Cognisant of these issues, a collaboration of prominent New Zealand organisations including Fonterra, Alsco NZ and Wellington City Council formed to create a step change in how end-of-life clothing is managed. The Formary was approached to lead the programme with the aim of reducing environmental impacts and producing social and financial benefits for New Zealanders. Stage One audited the waste textiles being generated by the participating companies, analysis by weight and fibre type gave a clear indication of volumes and fabric types and the processing capability required. Then reprocessing solutions were assessed and a reprocessing model designed. Phase two saw the development of a scalable model forend-of-life clothing and the refinement of the operational model which converts clothing into valued fibre feedstock for a range of industries.

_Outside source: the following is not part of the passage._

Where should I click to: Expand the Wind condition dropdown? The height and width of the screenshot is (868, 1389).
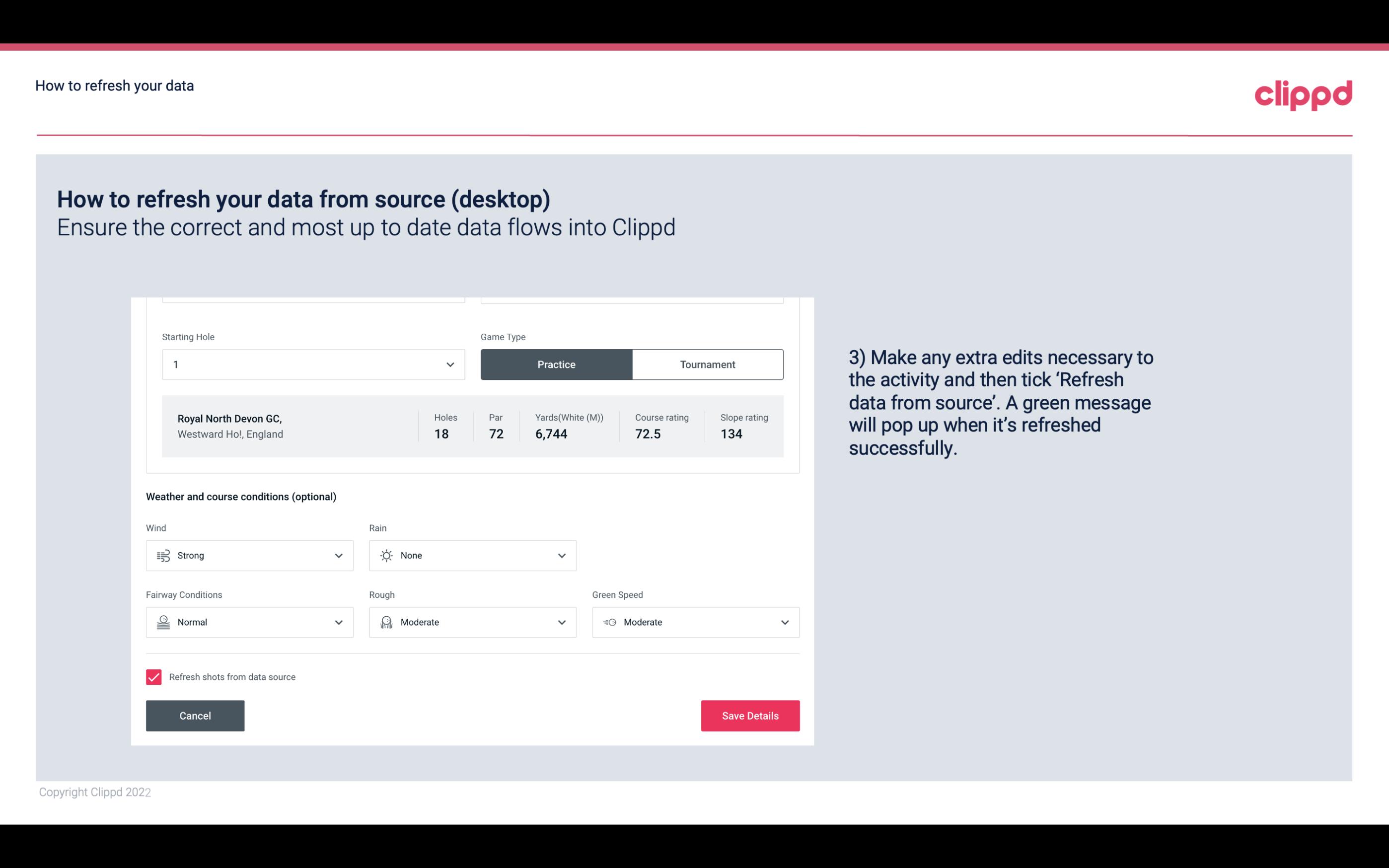point(338,555)
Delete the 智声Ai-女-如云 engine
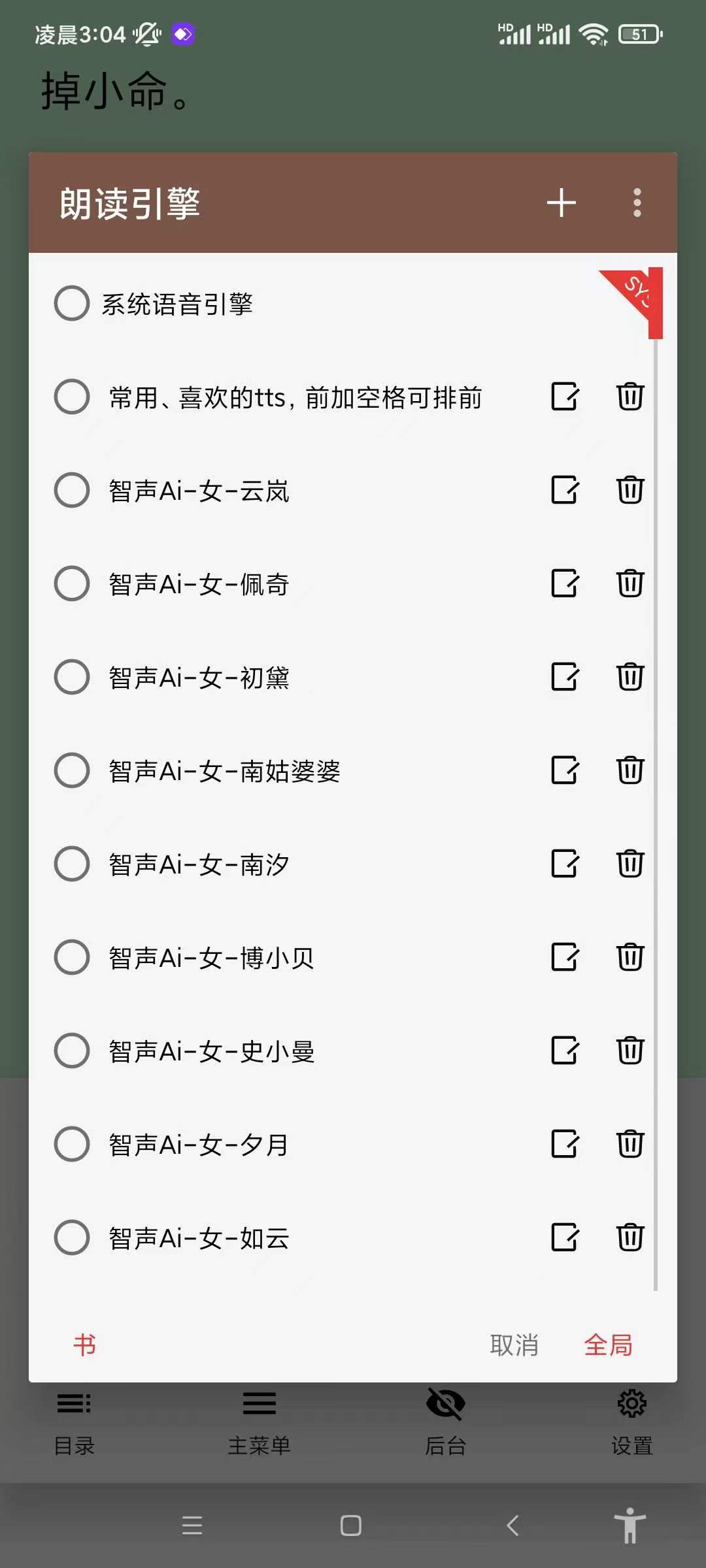The image size is (706, 1568). (630, 1237)
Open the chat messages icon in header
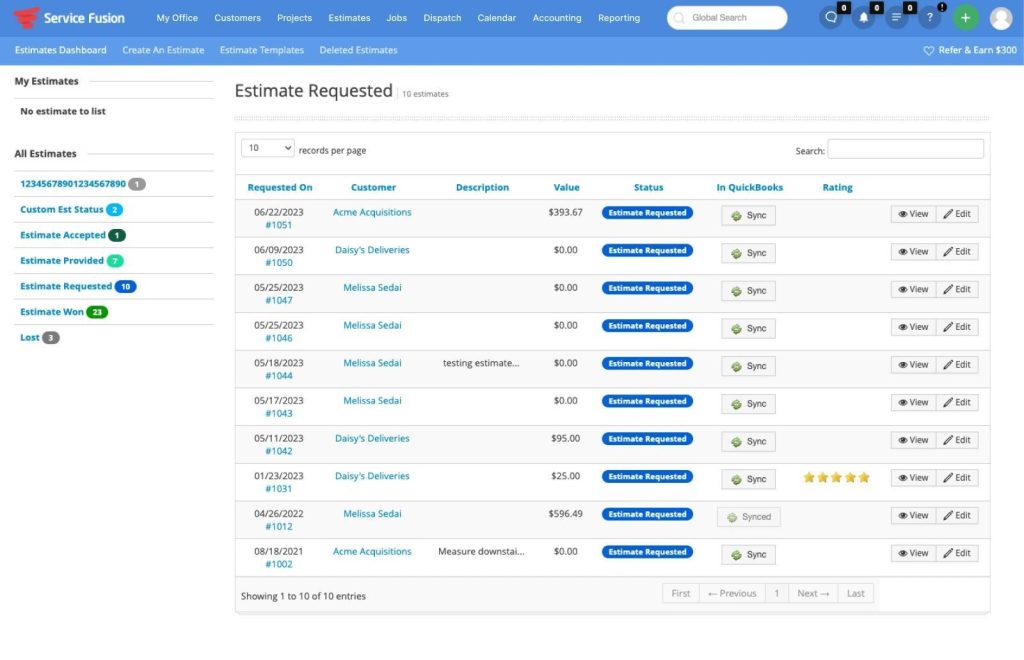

The programme has now been opened to other organisations, assisting them to meet waste minimisation targets and customers’ expectations for responsible management of end-of-life clothing. Most countries are facing the same challenge of clothing over-consumption and limited, disconnected solutions. Approaching the issue from a systems perspective has attracted international interest in the programme.

Spinning Jenny – One of the key developments in the industrialization of weaving during the early Industrial Revolution

Spinning technology was the catalyst that sparked the industrial revolution, weaving punch card technology the computer age, the invention of polymers and high tech fabrics have enhanced mankind’s physical performance on this earth and beyond. Since time immemorial textiles have remade our world, repeatedly revolutionising society. Our over consumption of clothing is now impacting the earth’s ecology, it’s time for the textile industry to do what it does so well and usher in a new revolution, this time a restorative one.